「幼馴染」
一言でポジティブになろうといっても、ポジティブという概念がどのようになっているのか、僕は分からない。
「あぁ...この哀れなモブに救済をぉ...」
「なに嘆いてるのさ、カズマ」
「あぁ、なんだ奈留か」
「なんだってなによ!なんだって!」
幼馴染の奈留だ。僕が二才の時から一緒にいたらしく、もはや家族のようなものだ。
周りから見たら多少は可愛いのかもしれないが、所詮僕の兄弟のようなもので、こいつもモブのような存在である。この同志の存在は無くてはならない心の支えになっており、ある日突然佐藤と付き合ったなんて話になったらその日から僕は抜け殻のように生きるだろう。
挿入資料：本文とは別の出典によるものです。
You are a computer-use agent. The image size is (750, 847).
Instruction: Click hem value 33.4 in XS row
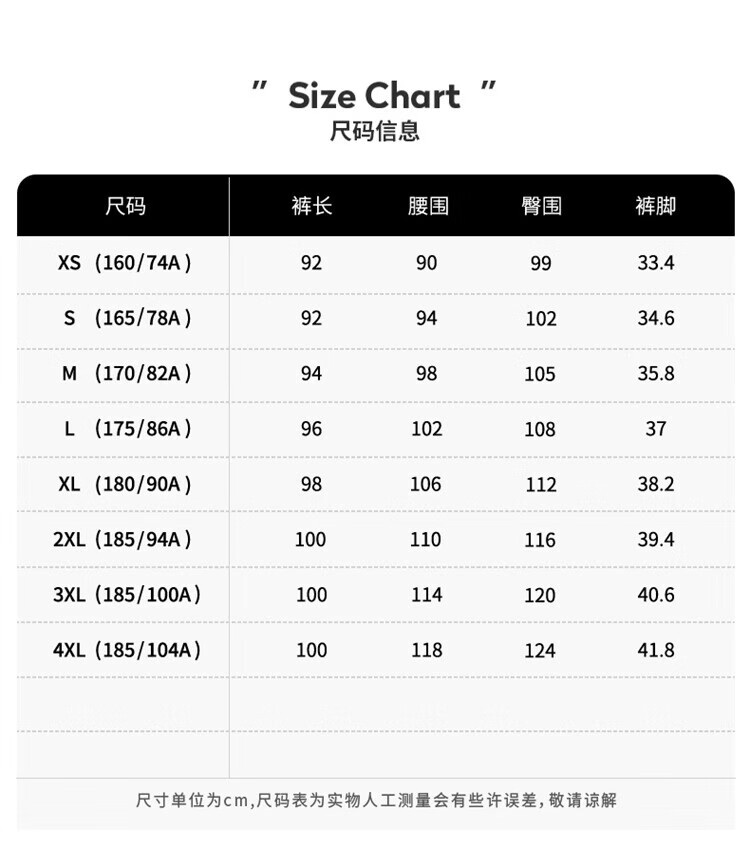pos(655,263)
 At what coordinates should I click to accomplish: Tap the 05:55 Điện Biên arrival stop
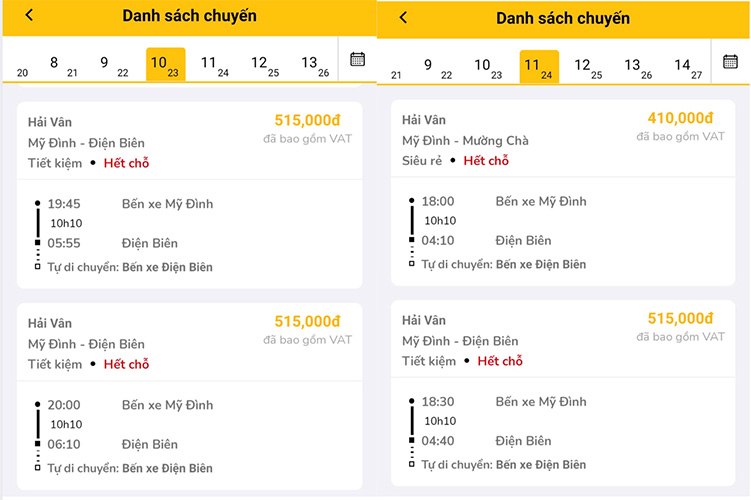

だからこそ、今のうちに「こっちの世界」に引きずり込んでいるのだ。
「なぁ奈留、ポジティブって、なんだと思う?」
「私に聞いて分かると思った?」
「...聞ける人が奈留しかいないんだよ」
「あぁ、そうだよね...ぼっちで、年中クラスの空気になってるんだもんね...大変だね...泣けてきちゃった...」
「真面目に答えてくれたら今度パフェでも奢ってやるけど」
「ホントに!?」
「お、おうよ。どんな豪華なパフェでも良いぞ」
「やったぜ。えーと、ポジティブっていうのは自分の考えかたからするとただ前向きになるってことじゃなくてだねぇ...」
非常に単純な人柄である。この性格が憎めず、高校まで一緒に生活している訳である。
「とにかく、自分の中のポジティブっていうのは...って、聞いてる?」
「すまん死んでた」
「なんなのよ!!」
いつもの雑談を交わしながら、本題に入る。
「それでね、ポジティブっていうのは単純に明るくなれば良いんじゃなくて、人と積極的にコミュニケーションをとることが重要だと思うのよ。」
「コミュニケーション、ねぇ...」
「そ。だからまずは、マリーさんとかどう?あの娘すっごく可愛かったじゃない!!」
「いきなりハードルが100cm上がった気がするのは俺だけか」
「それでも乗り越えるのだ、男ならーっ!!」
「奈留がそこまでやれって言うならやるけどさ...」
「よし決まり!さぁさぁ行った行った!!」
「分かったから、分かったから押さないでくれ」
奈留の言ったことを実行すると、大体のことが上手くいく。
そんな噂が広がっていたから今は奈留の言う事を信じることにした。
さぁ、勝負だ。
---自分の中のコミュ力よ。
投稿が遅れてしまい、大変申し訳ございません。